> [Written task] Find every line in the records that contains the word "Open" and copy each one out.

> [Records to use]
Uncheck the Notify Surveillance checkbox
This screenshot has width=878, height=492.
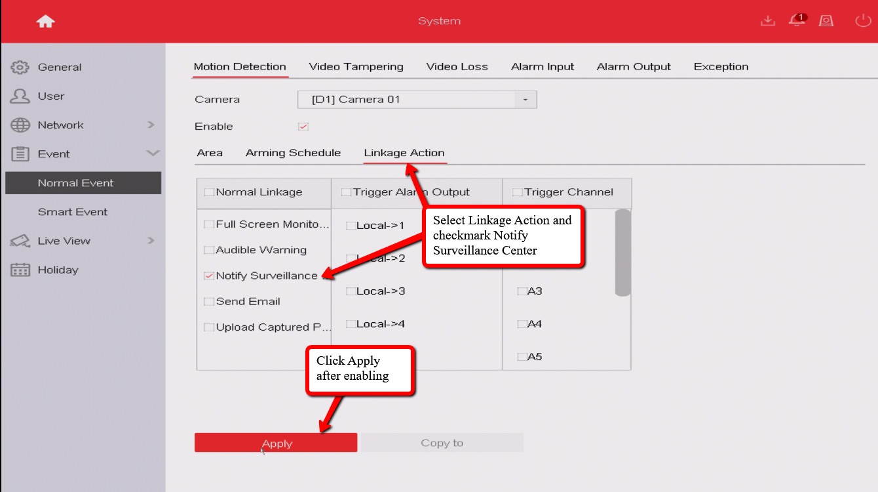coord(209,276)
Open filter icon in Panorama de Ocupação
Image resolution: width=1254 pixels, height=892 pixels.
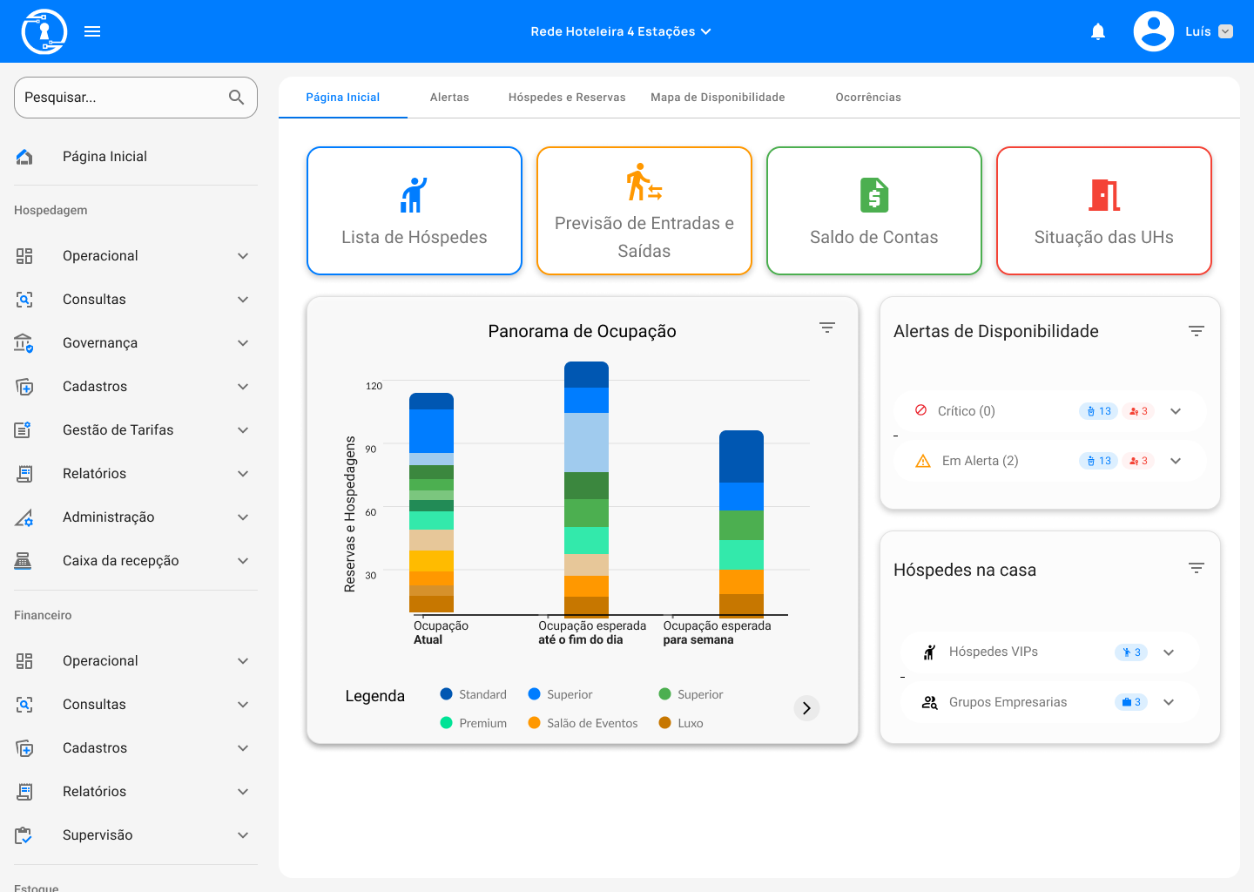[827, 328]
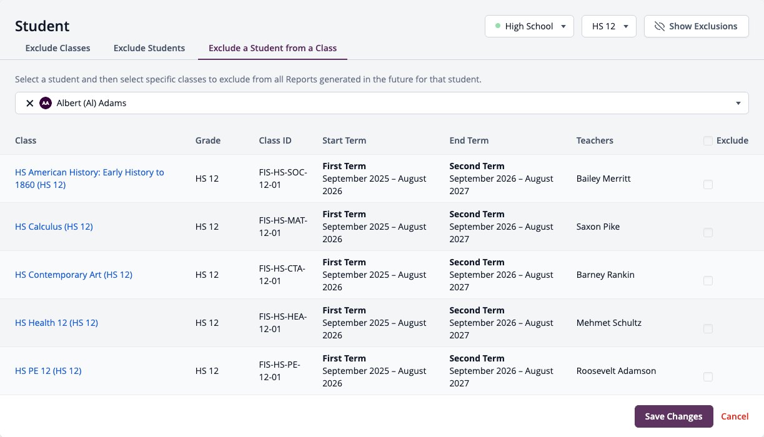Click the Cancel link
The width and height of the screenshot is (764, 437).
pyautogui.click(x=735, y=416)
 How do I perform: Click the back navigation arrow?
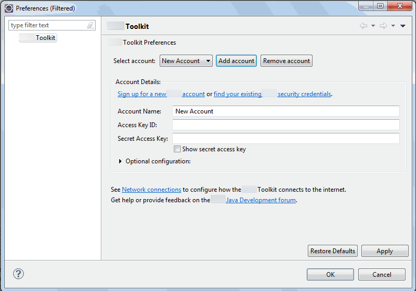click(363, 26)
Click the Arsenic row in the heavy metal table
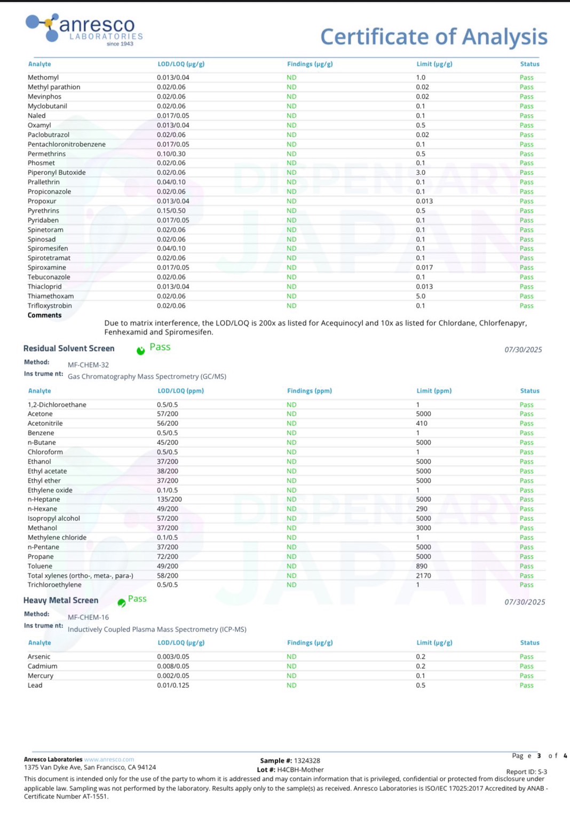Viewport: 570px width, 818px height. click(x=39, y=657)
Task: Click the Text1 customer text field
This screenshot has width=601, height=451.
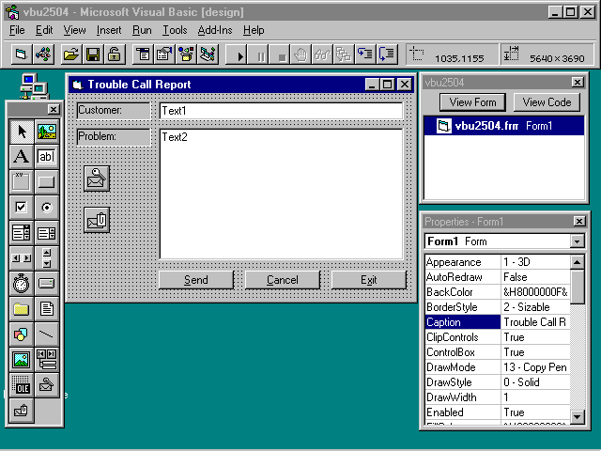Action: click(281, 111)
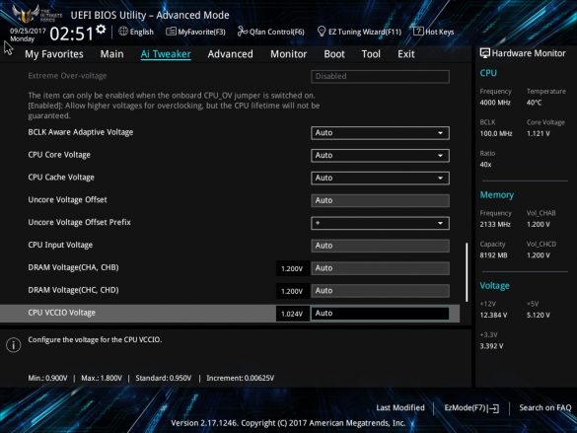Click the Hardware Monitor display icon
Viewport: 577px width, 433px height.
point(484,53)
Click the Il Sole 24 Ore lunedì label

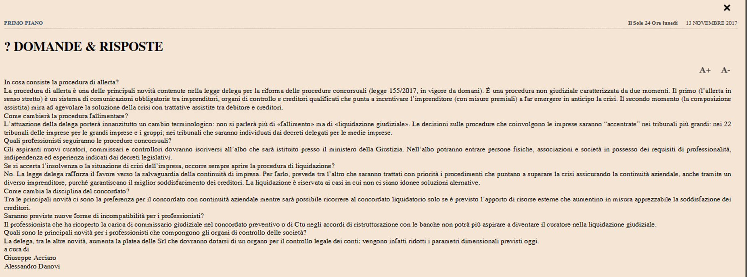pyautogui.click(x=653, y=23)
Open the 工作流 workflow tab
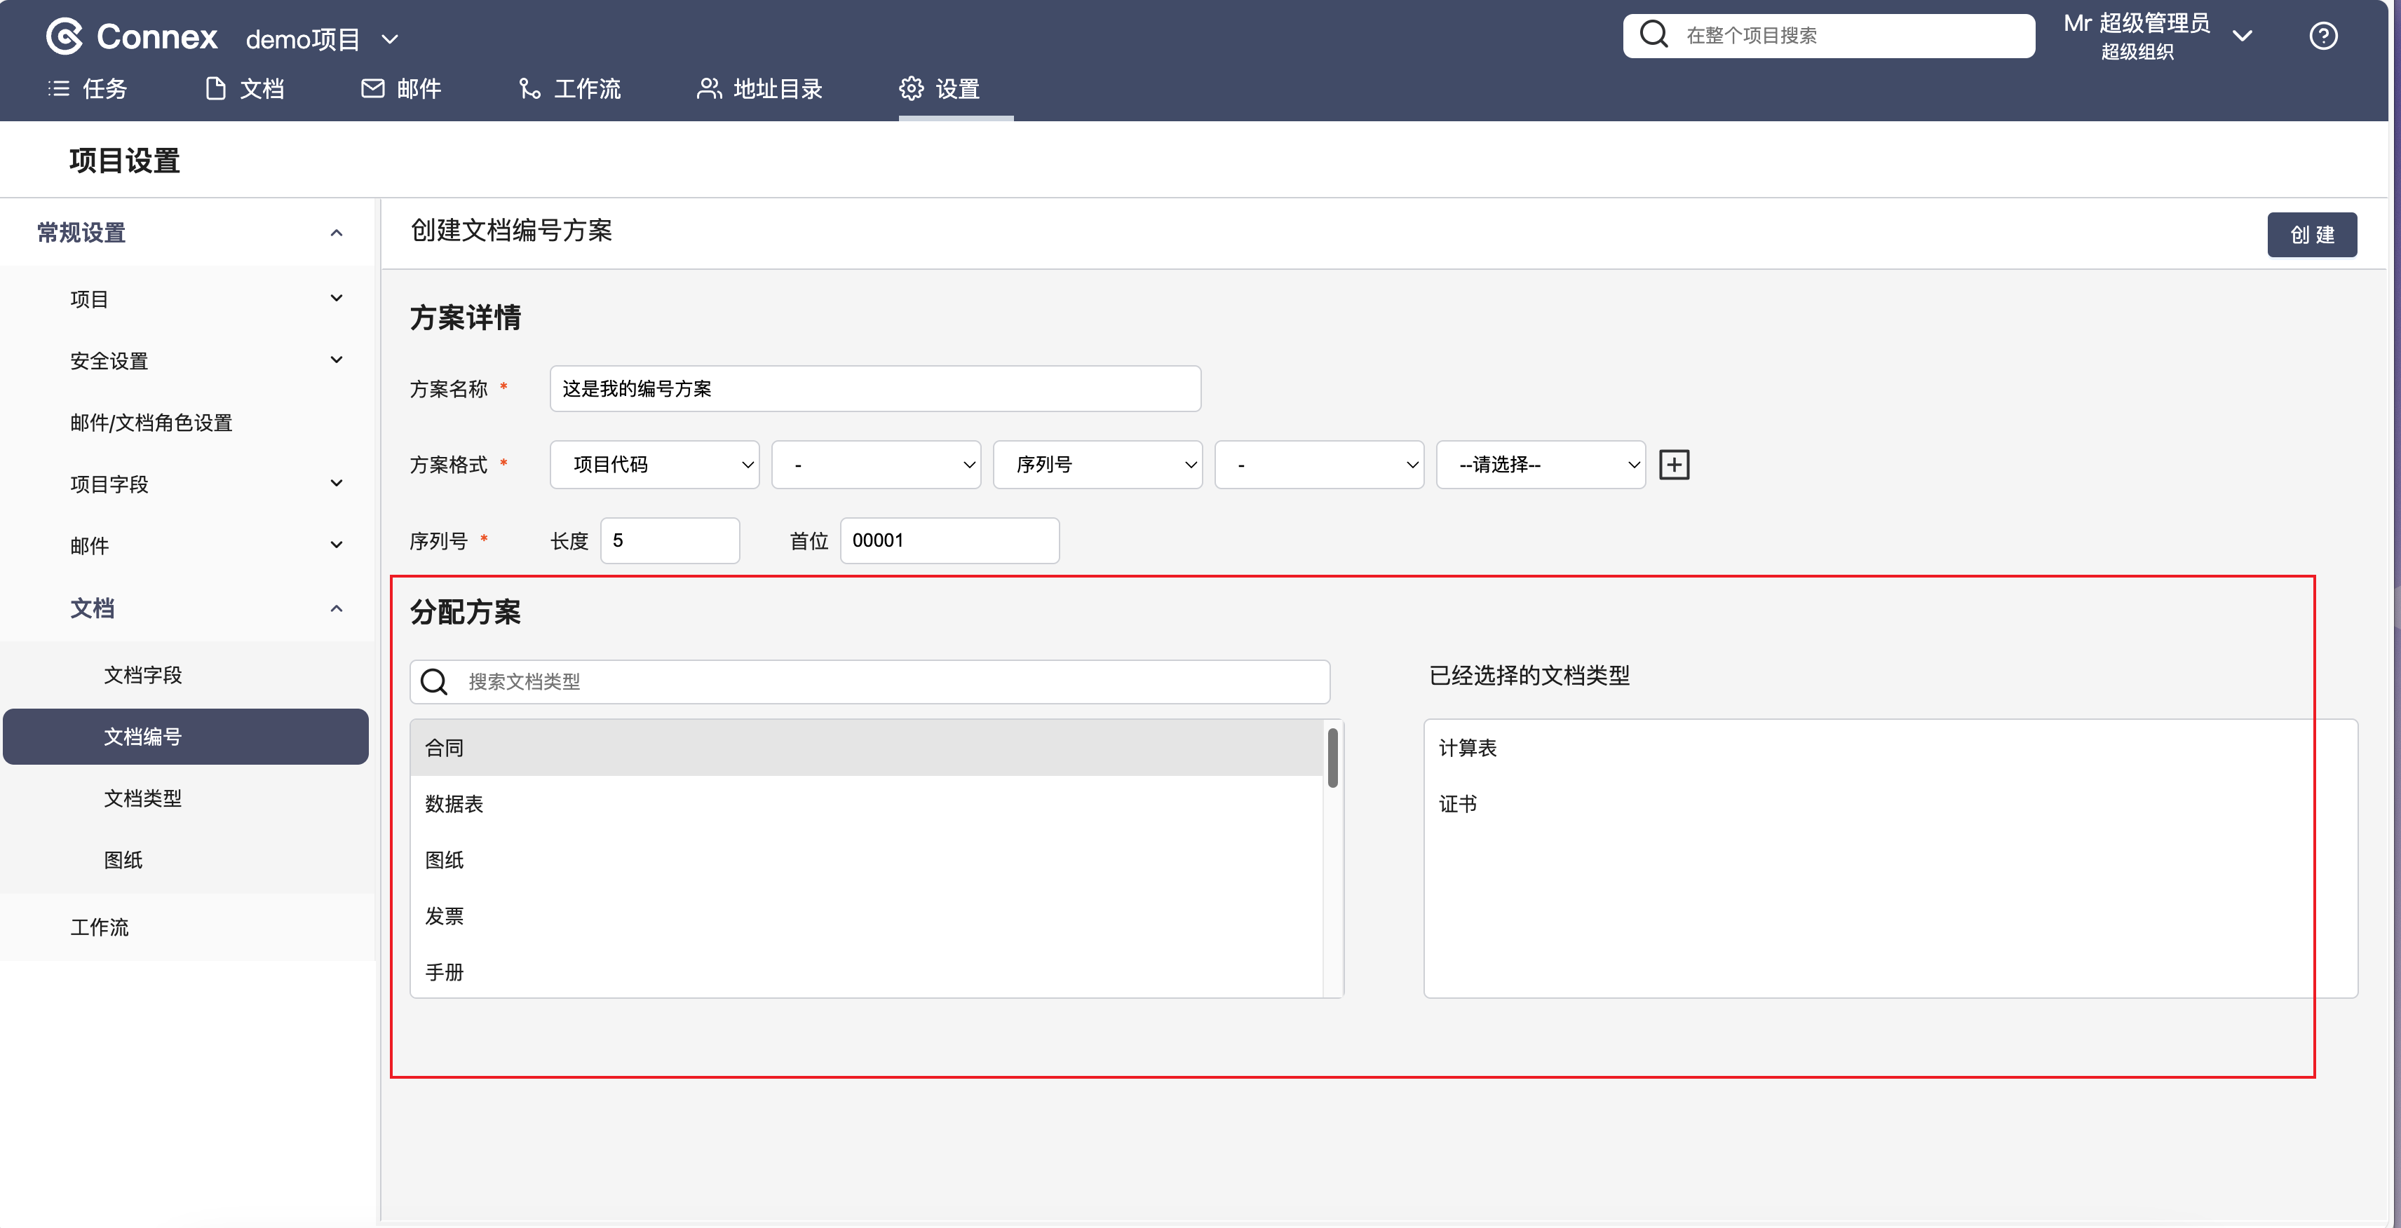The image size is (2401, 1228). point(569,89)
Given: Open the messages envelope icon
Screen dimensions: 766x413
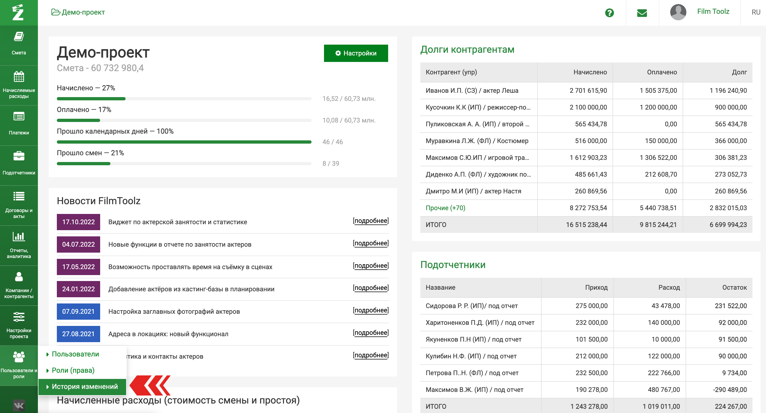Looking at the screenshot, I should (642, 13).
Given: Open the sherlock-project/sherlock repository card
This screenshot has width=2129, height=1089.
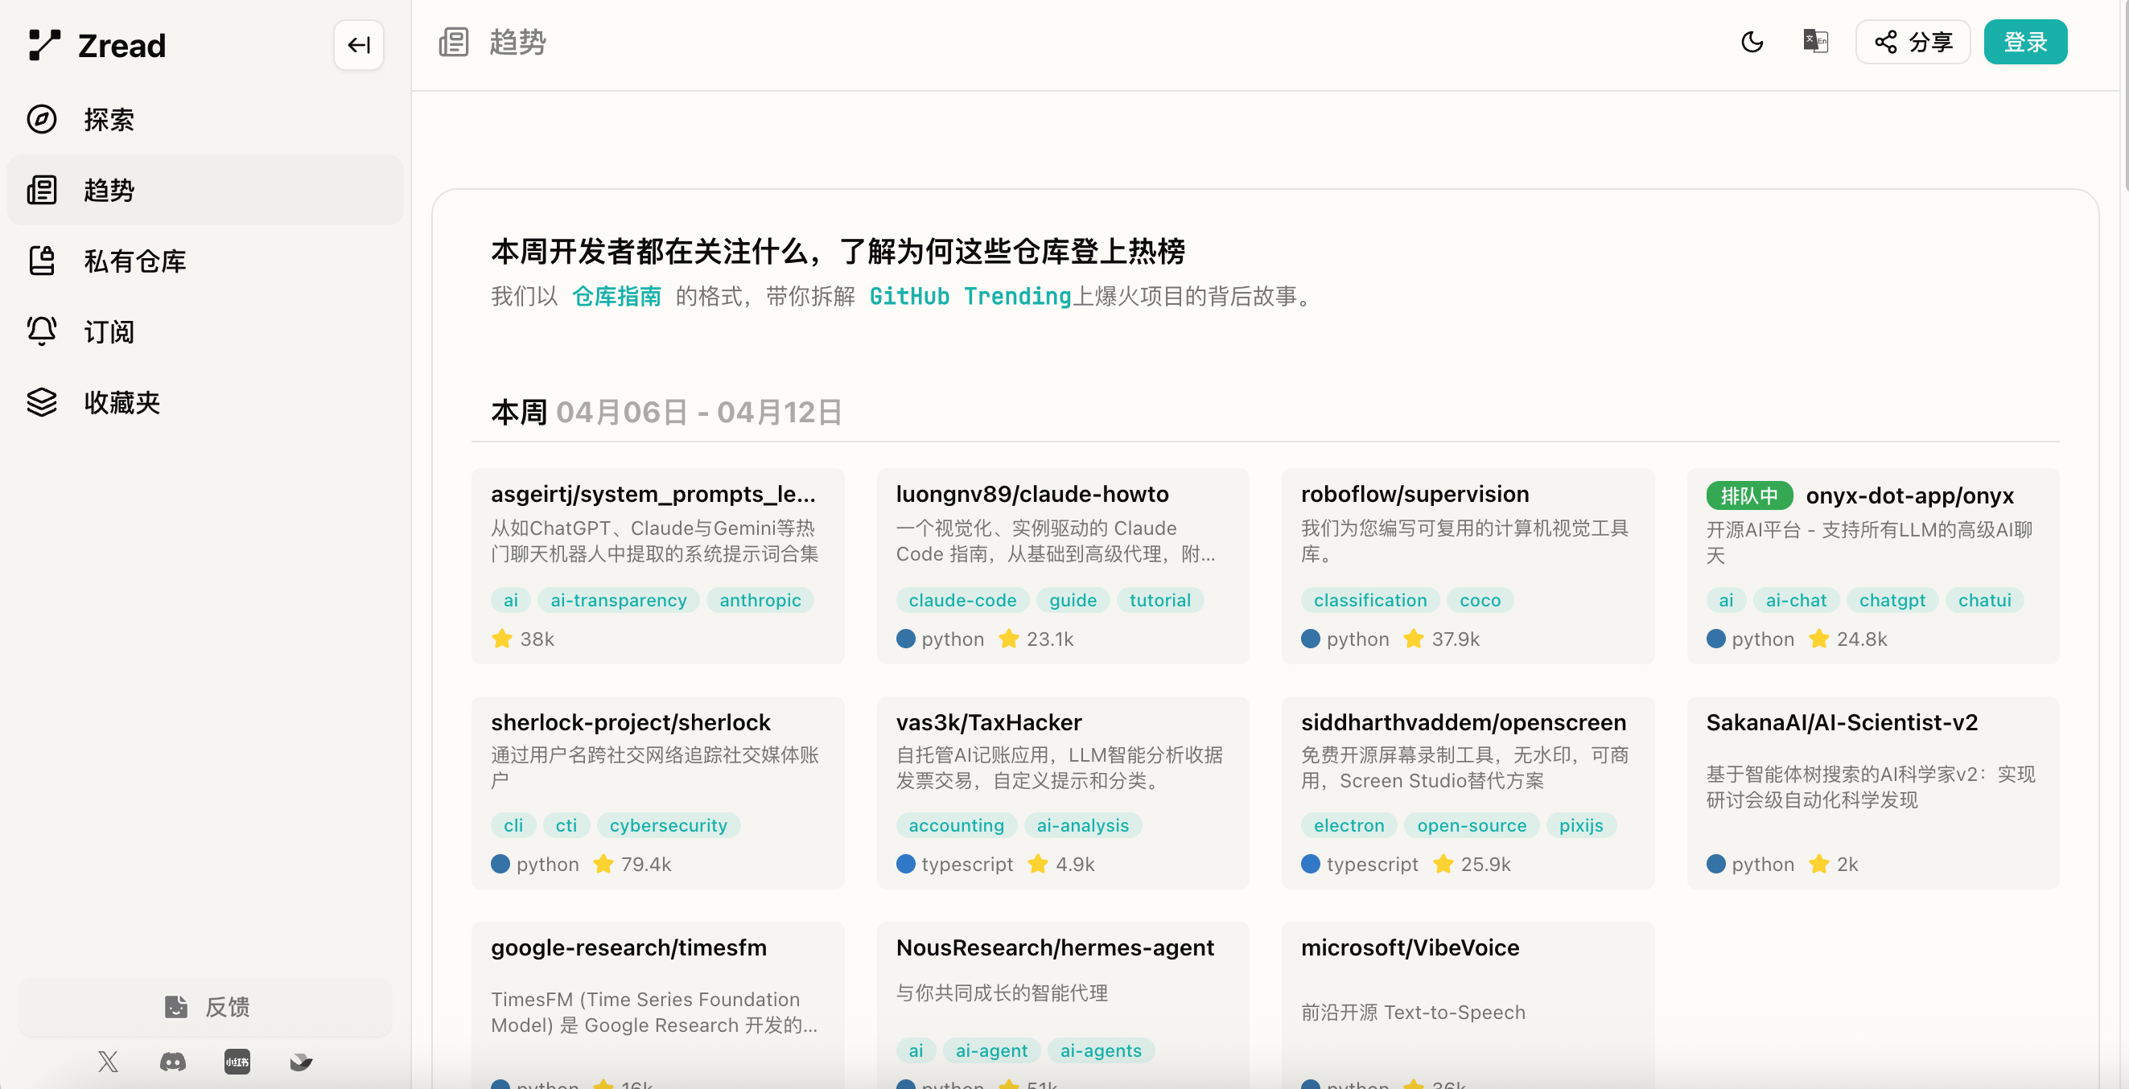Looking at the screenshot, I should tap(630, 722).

> [Answer to this exercise]
Open filter icon in Panorama de Ocupação
Open the 工作流 workflow tab
Given: Open the messages envelope icon
Given: Open the sherlock-project/sherlock repository card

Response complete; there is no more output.